Given data: Begin

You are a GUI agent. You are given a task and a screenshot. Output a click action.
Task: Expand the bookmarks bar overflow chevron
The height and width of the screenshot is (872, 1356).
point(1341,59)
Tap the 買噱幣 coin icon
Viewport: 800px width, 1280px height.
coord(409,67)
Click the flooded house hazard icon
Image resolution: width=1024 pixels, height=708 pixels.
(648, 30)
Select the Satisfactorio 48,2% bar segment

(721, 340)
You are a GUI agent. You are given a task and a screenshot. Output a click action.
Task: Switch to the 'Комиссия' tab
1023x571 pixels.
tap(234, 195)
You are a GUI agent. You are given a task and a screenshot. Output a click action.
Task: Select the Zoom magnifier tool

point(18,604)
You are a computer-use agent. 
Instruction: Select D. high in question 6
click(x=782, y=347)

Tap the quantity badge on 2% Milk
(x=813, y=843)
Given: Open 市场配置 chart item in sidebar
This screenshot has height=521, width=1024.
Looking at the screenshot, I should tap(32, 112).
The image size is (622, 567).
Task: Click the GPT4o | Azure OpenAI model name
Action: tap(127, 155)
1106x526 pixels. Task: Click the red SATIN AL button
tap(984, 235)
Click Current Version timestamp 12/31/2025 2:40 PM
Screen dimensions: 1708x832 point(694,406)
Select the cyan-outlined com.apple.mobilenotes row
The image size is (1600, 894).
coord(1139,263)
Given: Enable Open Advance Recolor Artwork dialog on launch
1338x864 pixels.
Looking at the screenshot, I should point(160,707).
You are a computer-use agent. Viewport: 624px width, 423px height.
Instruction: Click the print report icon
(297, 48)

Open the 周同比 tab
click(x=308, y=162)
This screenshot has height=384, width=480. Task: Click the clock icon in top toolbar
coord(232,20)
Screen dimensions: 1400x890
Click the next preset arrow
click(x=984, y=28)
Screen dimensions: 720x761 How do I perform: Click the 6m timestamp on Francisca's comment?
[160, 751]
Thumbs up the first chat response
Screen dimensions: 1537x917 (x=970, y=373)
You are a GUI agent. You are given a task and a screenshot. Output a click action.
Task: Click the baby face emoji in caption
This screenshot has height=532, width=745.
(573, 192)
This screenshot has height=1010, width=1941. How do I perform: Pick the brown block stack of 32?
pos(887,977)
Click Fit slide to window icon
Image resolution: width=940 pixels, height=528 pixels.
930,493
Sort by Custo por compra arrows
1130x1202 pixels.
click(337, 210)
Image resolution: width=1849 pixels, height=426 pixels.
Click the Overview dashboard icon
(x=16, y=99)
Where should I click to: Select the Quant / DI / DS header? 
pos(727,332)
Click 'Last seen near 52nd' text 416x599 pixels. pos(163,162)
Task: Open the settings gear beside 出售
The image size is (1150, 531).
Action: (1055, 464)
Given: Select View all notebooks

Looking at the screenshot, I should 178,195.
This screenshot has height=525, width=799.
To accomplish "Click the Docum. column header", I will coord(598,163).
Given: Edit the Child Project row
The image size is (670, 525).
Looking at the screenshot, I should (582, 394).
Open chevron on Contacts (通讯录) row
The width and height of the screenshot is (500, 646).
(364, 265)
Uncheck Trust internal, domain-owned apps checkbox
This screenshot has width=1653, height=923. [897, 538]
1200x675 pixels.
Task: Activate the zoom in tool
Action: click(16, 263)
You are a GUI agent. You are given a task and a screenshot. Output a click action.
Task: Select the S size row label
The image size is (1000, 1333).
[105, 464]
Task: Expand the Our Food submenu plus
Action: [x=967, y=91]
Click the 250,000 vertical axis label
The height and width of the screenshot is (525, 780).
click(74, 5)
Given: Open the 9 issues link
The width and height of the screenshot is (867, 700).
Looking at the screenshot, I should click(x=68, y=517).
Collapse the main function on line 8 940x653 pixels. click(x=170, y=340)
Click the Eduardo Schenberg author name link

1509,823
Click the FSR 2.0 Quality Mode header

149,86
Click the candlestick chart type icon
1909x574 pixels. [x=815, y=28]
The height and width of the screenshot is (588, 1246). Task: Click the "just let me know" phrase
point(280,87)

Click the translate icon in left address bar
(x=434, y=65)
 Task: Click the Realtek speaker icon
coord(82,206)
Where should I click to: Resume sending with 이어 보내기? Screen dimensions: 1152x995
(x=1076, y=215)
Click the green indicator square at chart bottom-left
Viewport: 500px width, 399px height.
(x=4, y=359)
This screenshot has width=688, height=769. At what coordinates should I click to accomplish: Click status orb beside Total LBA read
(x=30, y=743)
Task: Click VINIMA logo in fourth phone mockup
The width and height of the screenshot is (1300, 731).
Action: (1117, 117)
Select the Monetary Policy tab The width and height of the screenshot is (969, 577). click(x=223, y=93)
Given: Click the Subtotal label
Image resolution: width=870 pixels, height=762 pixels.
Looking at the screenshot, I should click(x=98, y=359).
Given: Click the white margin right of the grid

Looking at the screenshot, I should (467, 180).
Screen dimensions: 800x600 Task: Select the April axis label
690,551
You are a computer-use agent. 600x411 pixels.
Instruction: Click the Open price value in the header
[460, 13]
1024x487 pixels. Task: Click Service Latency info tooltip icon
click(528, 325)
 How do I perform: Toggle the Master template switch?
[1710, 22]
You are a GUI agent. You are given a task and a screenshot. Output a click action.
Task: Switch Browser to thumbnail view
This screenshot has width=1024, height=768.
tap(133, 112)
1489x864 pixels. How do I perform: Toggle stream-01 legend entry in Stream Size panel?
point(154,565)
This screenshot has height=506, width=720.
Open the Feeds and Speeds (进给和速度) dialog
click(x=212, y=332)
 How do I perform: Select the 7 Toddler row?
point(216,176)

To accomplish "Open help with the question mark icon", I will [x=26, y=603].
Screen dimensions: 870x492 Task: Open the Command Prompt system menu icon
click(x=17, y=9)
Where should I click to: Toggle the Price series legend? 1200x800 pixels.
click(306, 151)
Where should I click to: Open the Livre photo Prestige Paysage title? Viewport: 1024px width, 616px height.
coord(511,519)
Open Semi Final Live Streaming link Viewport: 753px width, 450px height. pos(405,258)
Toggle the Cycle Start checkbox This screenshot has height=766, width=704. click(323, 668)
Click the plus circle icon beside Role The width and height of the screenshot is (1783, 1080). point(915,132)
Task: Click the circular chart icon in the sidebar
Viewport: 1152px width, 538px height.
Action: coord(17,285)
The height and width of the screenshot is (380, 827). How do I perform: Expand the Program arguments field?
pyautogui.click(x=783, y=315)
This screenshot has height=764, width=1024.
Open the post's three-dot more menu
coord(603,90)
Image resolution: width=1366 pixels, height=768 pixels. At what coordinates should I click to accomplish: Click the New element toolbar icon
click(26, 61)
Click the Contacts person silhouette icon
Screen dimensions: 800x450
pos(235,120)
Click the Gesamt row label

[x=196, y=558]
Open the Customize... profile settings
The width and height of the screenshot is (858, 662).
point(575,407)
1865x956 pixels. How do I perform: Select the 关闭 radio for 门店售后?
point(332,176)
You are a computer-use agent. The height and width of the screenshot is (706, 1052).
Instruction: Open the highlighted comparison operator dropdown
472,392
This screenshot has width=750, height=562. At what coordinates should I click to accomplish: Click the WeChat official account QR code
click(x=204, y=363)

Given data: End

● **What is being asked**
Each record above must be given again exactly as written.

● **Task result**
You are a GUI agent. You are given a task and a screenshot. Output a click action.
Task: Expand the bookmarks bar overflow chevron
The height and width of the screenshot is (872, 1356).
point(1341,59)
Tap the 買噱幣 coin icon
Viewport: 800px width, 1280px height.
coord(409,67)
Click the flooded house hazard icon
Image resolution: width=1024 pixels, height=708 pixels.
(648, 30)
Select the Satisfactorio 48,2% bar segment

(721, 340)
You are a GUI agent. You are given a task and a screenshot. Output a click action.
Task: Switch to the 'Комиссия' tab
1023x571 pixels.
tap(234, 195)
You are a GUI agent. You are given a task and a screenshot. Output a click action.
Task: Select the Zoom magnifier tool

point(18,604)
You are a computer-use agent. 
Instruction: Select D. high in question 6
click(x=782, y=347)

Tap the quantity badge on 2% Milk
(x=813, y=843)
Given: Open 市场配置 chart item in sidebar
This screenshot has height=521, width=1024.
Looking at the screenshot, I should tap(32, 112).
The image size is (622, 567).
Task: Click the GPT4o | Azure OpenAI model name
Action: tap(127, 155)
1106x526 pixels. Task: Click the red SATIN AL button
tap(984, 235)
Click Current Version timestamp 12/31/2025 2:40 PM
Screen dimensions: 1708x832 point(694,406)
Select the cyan-outlined com.apple.mobilenotes row
The image size is (1600, 894).
coord(1139,263)
Given: Enable Open Advance Recolor Artwork dialog on launch
1338x864 pixels.
Looking at the screenshot, I should point(160,707).
You are a computer-use agent. Viewport: 624px width, 423px height.
Instruction: Click the print report icon
(297, 48)

Open the 周同比 tab
click(x=308, y=162)
This screenshot has height=384, width=480. Task: Click the clock icon in top toolbar
coord(232,20)
Screen dimensions: 1400x890
Click the next preset arrow
click(x=984, y=28)
Screen dimensions: 720x761 How do I perform: Click the 6m timestamp on Francisca's comment?
[160, 751]
Thumbs up the first chat response
Screen dimensions: 1537x917 (x=970, y=373)
You are a GUI agent. You are given a task and a screenshot. Output a click action.
Task: Click the baby face emoji in caption
This screenshot has height=532, width=745.
(573, 192)
This screenshot has height=1010, width=1941. How do I perform: Pick the brown block stack of 32?
pos(887,977)
Click Fit slide to window icon
Image resolution: width=940 pixels, height=528 pixels.
930,493
Sort by Custo por compra arrows
1130x1202 pixels.
click(337, 210)
Image resolution: width=1849 pixels, height=426 pixels.
Click the Overview dashboard icon
(x=16, y=99)
Where should I click to: Select the Quant / DI / DS header? 
pos(727,332)
Click 'Last seen near 52nd' text 416x599 pixels. pos(163,162)
Task: Open the settings gear beside 出售
The image size is (1150, 531).
Action: (1055, 464)
Given: Select View all notebooks

Looking at the screenshot, I should 178,195.
This screenshot has height=525, width=799.
To accomplish "Click the Docum. column header", I will coord(598,163).
Given: Edit the Child Project row
The image size is (670, 525).
Looking at the screenshot, I should (582, 394).
Open chevron on Contacts (通讯录) row
The width and height of the screenshot is (500, 646).
(364, 265)
Uncheck Trust internal, domain-owned apps checkbox
This screenshot has width=1653, height=923. [897, 538]
1200x675 pixels.
Task: Activate the zoom in tool
Action: click(16, 263)
You are a GUI agent. You are given a task and a screenshot. Output a click action.
Task: Select the S size row label
The image size is (1000, 1333).
[105, 464]
Task: Expand the Our Food submenu plus
Action: [x=967, y=91]
Click the 250,000 vertical axis label
The height and width of the screenshot is (525, 780).
click(74, 5)
Given: Open the 9 issues link
The width and height of the screenshot is (867, 700).
Looking at the screenshot, I should click(x=68, y=517).
Collapse the main function on line 8 940x653 pixels. click(x=170, y=340)
Click the Eduardo Schenberg author name link

1509,823
Click the FSR 2.0 Quality Mode header

149,86
Click the candlestick chart type icon
1909x574 pixels. [x=815, y=28]
The height and width of the screenshot is (588, 1246). Task: Click the "just let me know" phrase
point(280,87)

Click the translate icon in left address bar
(x=434, y=65)
 Task: Click the Realtek speaker icon
coord(82,206)
Where should I click to: Resume sending with 이어 보내기? Screen dimensions: 1152x995
(x=1076, y=215)
Click the green indicator square at chart bottom-left
Viewport: 500px width, 399px height.
(x=4, y=359)
This screenshot has width=688, height=769. At what coordinates should I click to accomplish: Click status orb beside Total LBA read
(x=30, y=743)
Task: Click VINIMA logo in fourth phone mockup
The width and height of the screenshot is (1300, 731).
Action: (1117, 117)
Select the Monetary Policy tab The width and height of the screenshot is (969, 577). click(x=223, y=93)
Given: Click the Subtotal label
Image resolution: width=870 pixels, height=762 pixels.
Looking at the screenshot, I should click(x=98, y=359).
Given: Click the white margin right of the grid

Looking at the screenshot, I should (467, 180).
Screen dimensions: 800x600 Task: Select the April axis label
690,551
You are a computer-use agent. 600x411 pixels.
Instruction: Click the Open price value in the header
[460, 13]
1024x487 pixels. Task: Click Service Latency info tooltip icon
click(528, 325)
 How do I perform: Toggle the Master template switch?
[1710, 22]
You are a GUI agent. You are given a task and a screenshot. Output a click action.
Task: Switch Browser to thumbnail view
This screenshot has width=1024, height=768.
tap(133, 112)
1489x864 pixels. How do I perform: Toggle stream-01 legend entry in Stream Size panel?
point(154,565)
This screenshot has height=506, width=720.
Open the Feeds and Speeds (进给和速度) dialog
click(x=212, y=332)
 How do I perform: Select the 7 Toddler row?
point(216,176)

To accomplish "Open help with the question mark icon", I will [x=26, y=603].
Screen dimensions: 870x492 Task: Open the Command Prompt system menu icon
click(x=17, y=9)
Where should I click to: Toggle the Price series legend? 1200x800 pixels.
click(306, 151)
Where should I click to: Open the Livre photo Prestige Paysage title? Viewport: 1024px width, 616px height.
coord(511,519)
Open Semi Final Live Streaming link Viewport: 753px width, 450px height. pos(405,258)
Toggle the Cycle Start checkbox This screenshot has height=766, width=704. click(323, 668)
Click the plus circle icon beside Role The width and height of the screenshot is (1783, 1080). point(915,132)
Task: Click the circular chart icon in the sidebar
Viewport: 1152px width, 538px height.
Action: coord(17,285)
The height and width of the screenshot is (380, 827). How do I perform: Expand the Program arguments field?
pyautogui.click(x=783, y=315)
This screenshot has height=764, width=1024.
Open the post's three-dot more menu
coord(603,90)
Image resolution: width=1366 pixels, height=768 pixels. At what coordinates should I click to accomplish: Click the New element toolbar icon
click(26, 61)
Click the Contacts person silhouette icon
Screen dimensions: 800x450
pos(235,120)
Click the Gesamt row label

[x=196, y=558]
Open the Customize... profile settings
The width and height of the screenshot is (858, 662).
point(575,407)
1865x956 pixels. How do I perform: Select the 关闭 radio for 门店售后?
point(332,176)
You are a computer-use agent. The height and width of the screenshot is (706, 1052).
Instruction: Open the highlighted comparison operator dropdown
472,392
This screenshot has width=750, height=562. At what coordinates should I click to accomplish: Click the WeChat official account QR code
click(x=204, y=363)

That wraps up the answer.